C’est essentiel à nos yeux ! Des acteurs « Cloud » internationaux offrent bien entendu des solutions intéressantes mais lorsque vous avez besoin d’aide ou de conseils que faites-vous ? Vous envoyez un mail à un interlocuteur quelque part dans le monde et vous attendez… Ce n’est pas évident pour tout le monde ! C’est la raison pour laquelle conclure un contrat Cloud avec un interlocuteur local qui comprend vos attentes et vos besoins, permet de mettre un visage humain sur vos besoins virtuels ! C’est essentiel car généralement on ne migre pas dans le Cloud du jour au lendemain… La plupart des entreprises ont un historique en matière d’organisation, d’infrastructure, de gestion des données… Lorsqu’elles décident d’aller dans le Cloud, ce qui en soit est une bonne décision, c’est tout leur projet qu’elles doivent migrer… Avoir à faire avec un partenaire régional ou local est essentiel dans ce contexte.

En fin de compte, aller dans le Cloud, n’est-ce pas aussi céder à une mode ?

Ce n’est pas une mode c’est une évolution technologique qui génère des modes de travail différents, qui permet des usages différents, et en tout cas beaucoup plus modernes, de l’outil informatique. À l’heure où l’on parle de congestion des routes, de mobilité, d’accès 24/24… À l’heure où tout se mondialise, où l’on veut une sécurité absolue des données de l’entreprise… aller dans le Cloud c’est une réponse à toutes ces problématiques.

Un exemple ?

Aujourd’hui, une PME avec une dizaine de commerciaux sur la route doit pouvoir leur assurer un accès à toute heure du jour et de la nuit à tout ce dont ils ont besoin comme données pour pouvoir encoder leurs contrats ou écrire leur rapport. Cette PME doit être certaine que si on vole le portable d’un de ses commerciaux, les données ne seront pas perdues mais bien sécurisées dans un data center. Elle doit pouvoir leur assurer une mobilité complète. Si une PME veut bénéficier de cette sécurité-là, elle doit investir fortement dans ses infrastructures et ce ne sera pas rentable.

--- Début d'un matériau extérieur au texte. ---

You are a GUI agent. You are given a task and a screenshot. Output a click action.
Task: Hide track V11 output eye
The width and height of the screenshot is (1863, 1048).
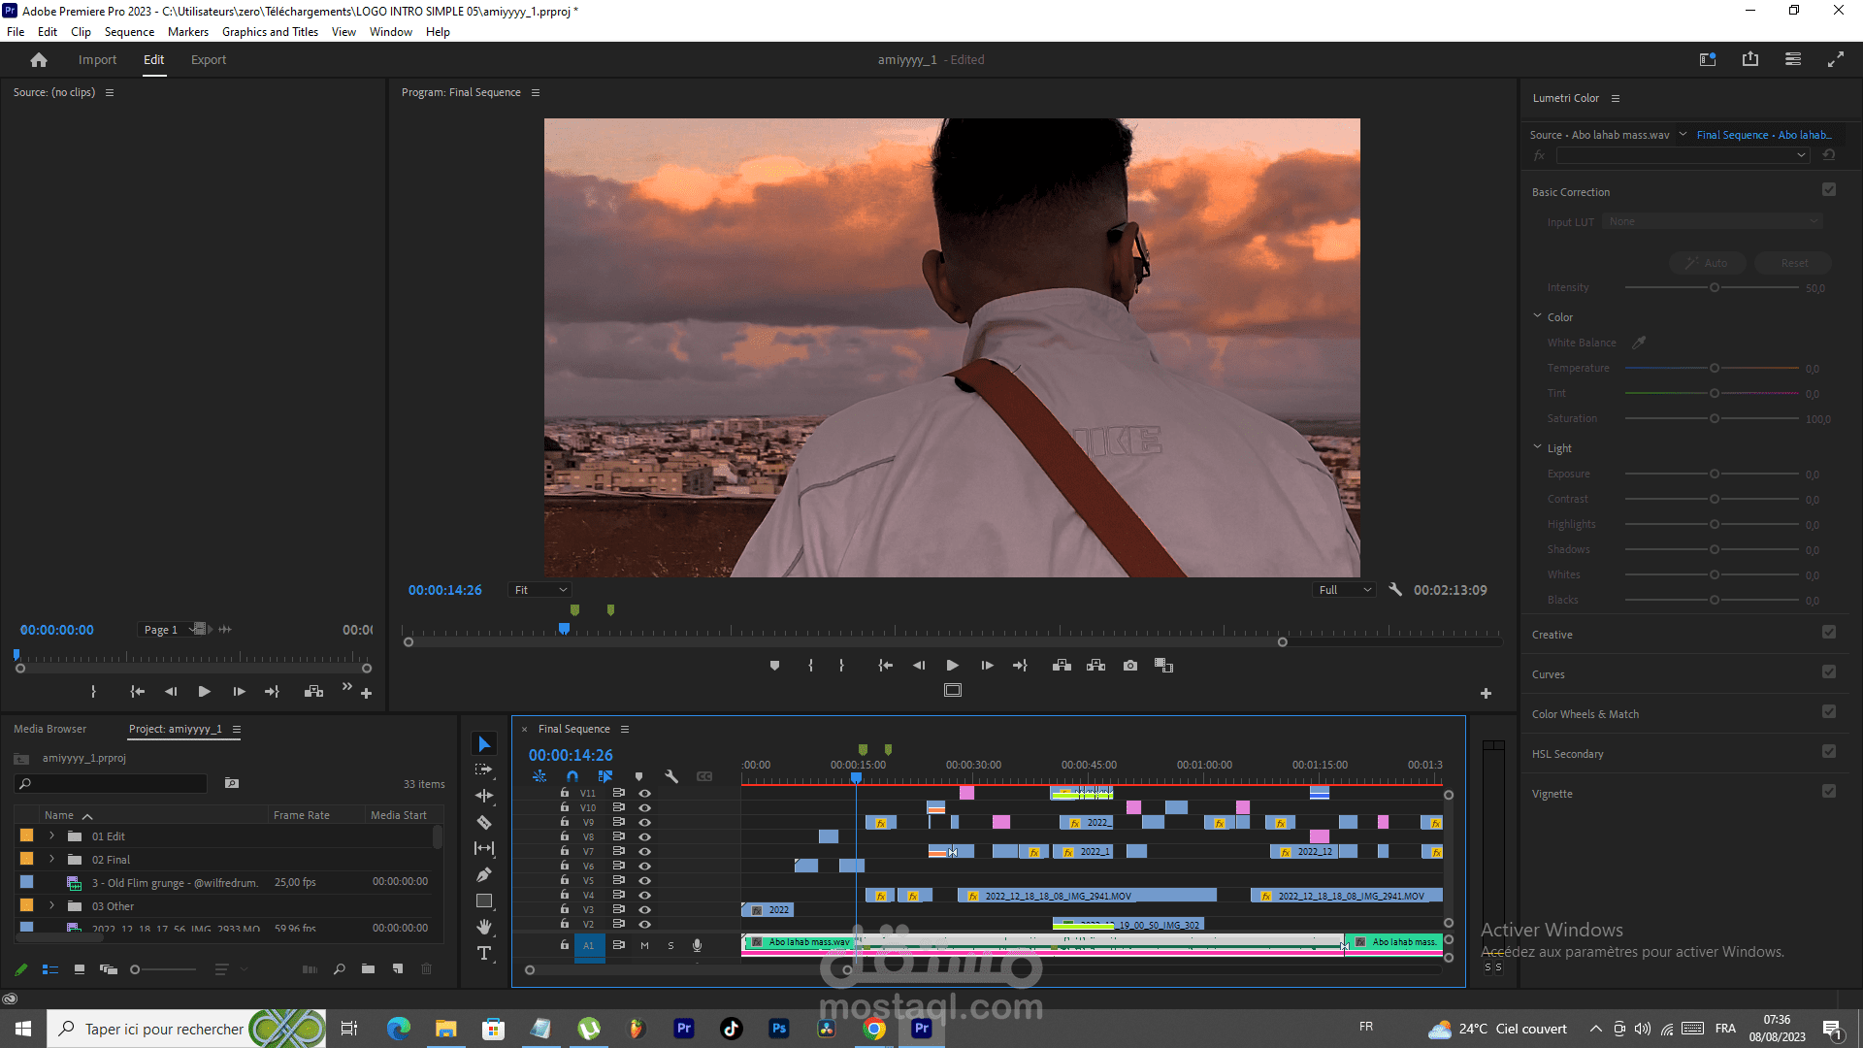pyautogui.click(x=644, y=793)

Alors que si elle partage une infrastructure professionnelle dans le Cloud avec d’autres clients, elle bénéficiera directement d’un effet d’échelle qui lui offre disponibilité et sécurité de haut niveau tout en se préservant d’investissements qui seraient inconsidérés à sa taille.

E-business et Cloud computing vont-il nécessairement ensemble ?

Oui mais dans un second temps car quand une entreprise fait le choix d’aller vers le Cloud, elle doit d’abord gérer, analyser, étudier, phaser son projet avec un interlocuteur physique. Une fois cette migration réalisée, si le client final a besoin de puissance spécifique ou d’espace de stockage additionnel, il pourra lui-même commander ces produits via « un Cloud portal ». Mais dans un premier temps, il est irréaliste pour une PME de vouloir commander seule un serveur virtuel et d’y transférer elle-même ses applications. Afin de réussir le passage d’un monde à l’autre, il faut un interlocuteur compétent pour gérer le projet.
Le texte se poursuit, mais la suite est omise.